AUFGABE
Gib aus dem Text über die Oper Mahagonny Wort für Wort den Teil wieder, der mit den Worten „Fast genau 100“ beginnt und mit „Ästhetik der Oper.“ aufhört.

AUSGEWÄHLTER ABSCHNITT
########################################

Fast genau 100 Jahre ist es her, dass Kurt Weill und Bertolt Brecht in Baden-Baden eine Kurzoper Mahagonny-Songspiel zu einem Stoff herausbrachten, der am Beispiel einer fiktiven amerikanischen Kleinstadt die Verkommenheit einer Gesellschaft erzählt, in der nur Geldscheine grenzenlos Freiheit und Konsum versprechen. In den Metropolen feiern in diesen 20er Jahren Jazz-Klänge und Cabaretsongs rauschende Erfolge; selbst in klassischen Opern halten populäre Lieder ihren Einzug. 1930 findet dann die Uraufführung von Aufstieg und Fall der Stadt Mahagonny des in einer jüdischen Kantorenfamilie aufgewachsenen Kurt Weill statt; sie war bereits von lautstarken Störmanövern überschattet, hinter denen Drahtzieher der erstarkenden NSDAP standen, empört über politische Botschaft und Ästhetik der Oper.
In der Behelfsspielstätte des Augsburger Staatstheaters im martini-Park wird seit kurzem die Oper in einer Neuinszenierung von Jochen Biganzoli gespielt. Und um aus einem Behelf gleich eine Tugend zu machen, verlegt er große Abschnitte des Werks zwischen die Parkettreihen des Zuschauerraums, „möglichst nahe an die Zuschauer herangespielt“ und mit dem „Orchester in Höhe des Parketts“, wie es Weill bereits 1930 forderte (gute Raumnutzung: Wolf Gutjahr). Konsequenterweise wird auch der Gesang mit Headmikes aufgenommen und verstärkt.

########################################

ENTNOMMENES MATERIAL
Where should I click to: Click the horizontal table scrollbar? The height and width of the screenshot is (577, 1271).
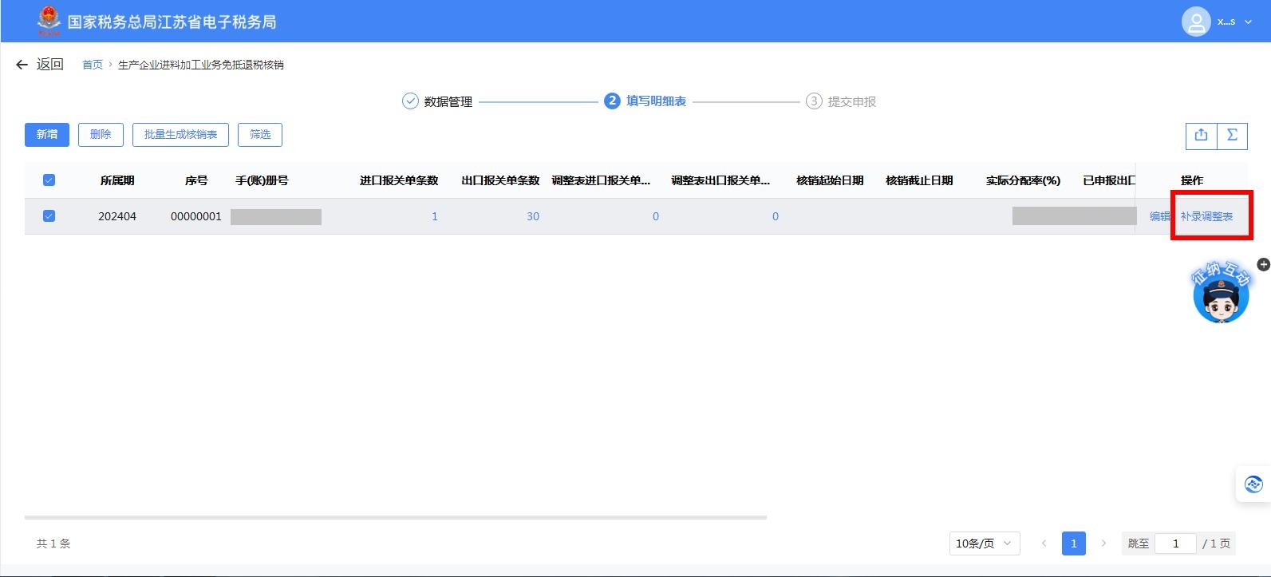pyautogui.click(x=395, y=517)
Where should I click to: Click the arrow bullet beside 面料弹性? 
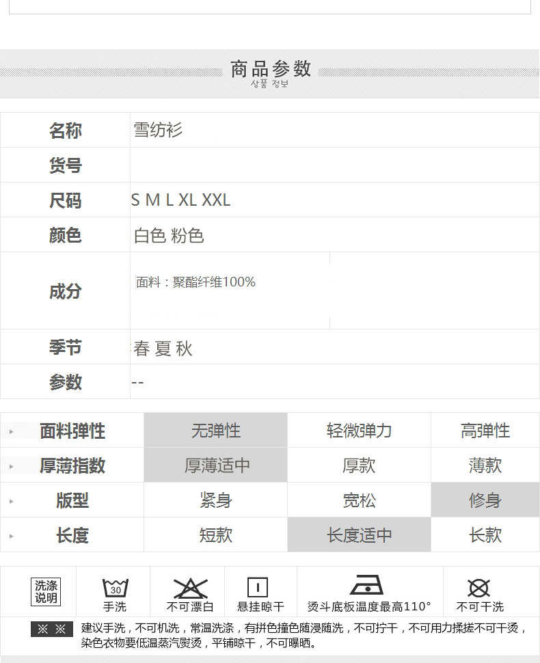[12, 432]
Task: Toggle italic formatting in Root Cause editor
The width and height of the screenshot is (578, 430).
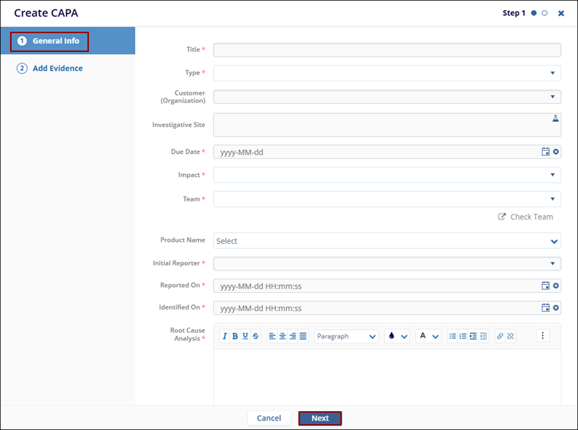Action: point(225,336)
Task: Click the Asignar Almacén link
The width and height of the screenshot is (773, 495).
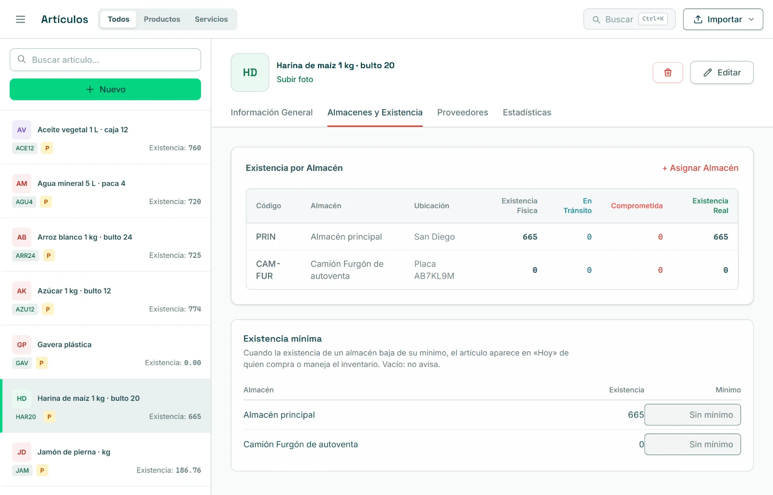Action: pos(700,168)
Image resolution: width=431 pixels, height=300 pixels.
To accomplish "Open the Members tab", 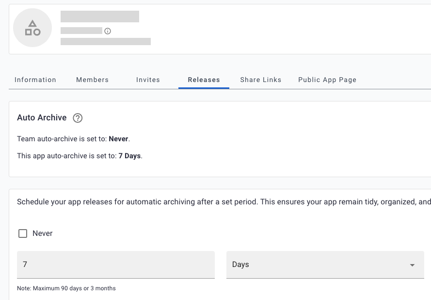I will [x=92, y=80].
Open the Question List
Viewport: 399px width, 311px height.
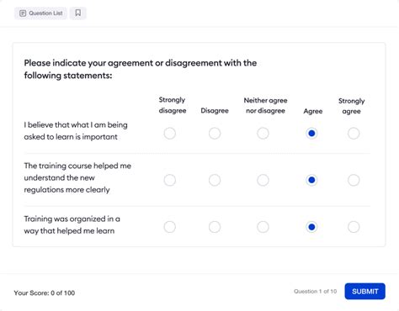click(40, 13)
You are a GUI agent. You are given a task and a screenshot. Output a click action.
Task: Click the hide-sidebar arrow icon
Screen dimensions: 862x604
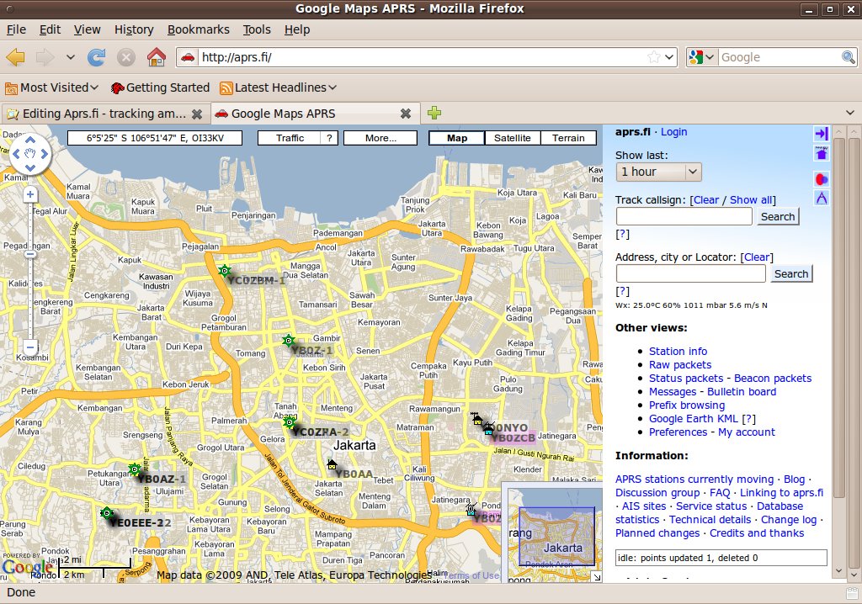[x=822, y=134]
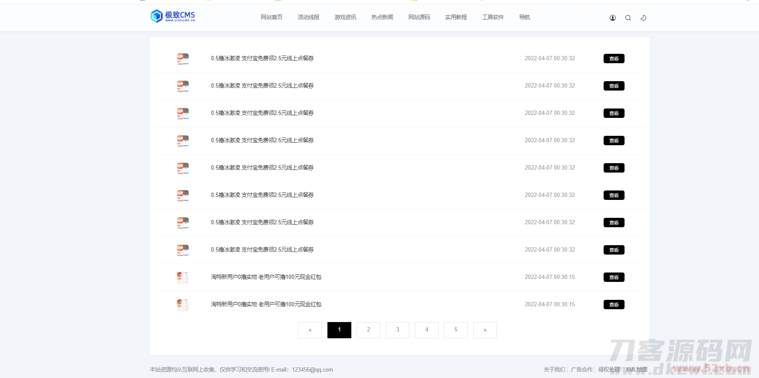Go to next page with » arrow
The height and width of the screenshot is (378, 759).
point(485,330)
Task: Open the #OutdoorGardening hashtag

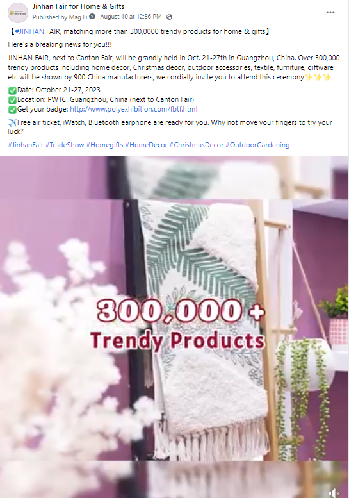Action: [x=257, y=145]
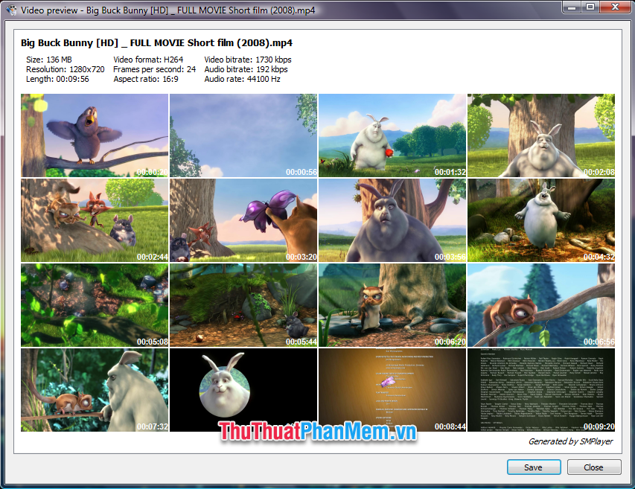This screenshot has width=635, height=489.
Task: Click the dark scene thumbnail at 00:05:08
Action: click(x=95, y=305)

########################################

DEINE ANTWORT
Fast genau 100 Jahre ist es her, dass Kurt Weill und Bertolt Brecht in Baden-Baden eine Kurzoper Mahagonny-Songspiel zu einem Stoff herausbrachten, der am Beispiel einer fiktiven amerikanischen Kleinstadt die Verkommenheit einer Gesellschaft erzählt, in der nur Geldscheine grenzenlos Freiheit und Konsum versprechen. In den Metropolen feiern in diesen 20er Jahren Jazz-Klänge und Cabaretsongs rauschende Erfolge; selbst in klassischen Opern halten populäre Lieder ihren Einzug. 1930 findet dann die Uraufführung von Aufstieg und Fall der Stadt Mahagonny des in einer jüdischen Kantorenfamilie aufgewachsenen Kurt Weill statt; sie war bereits von lautstarken Störmanövern überschattet, hinter denen Drahtzieher der erstarkenden NSDAP standen, empört über politische Botschaft und Ästhetik der Oper.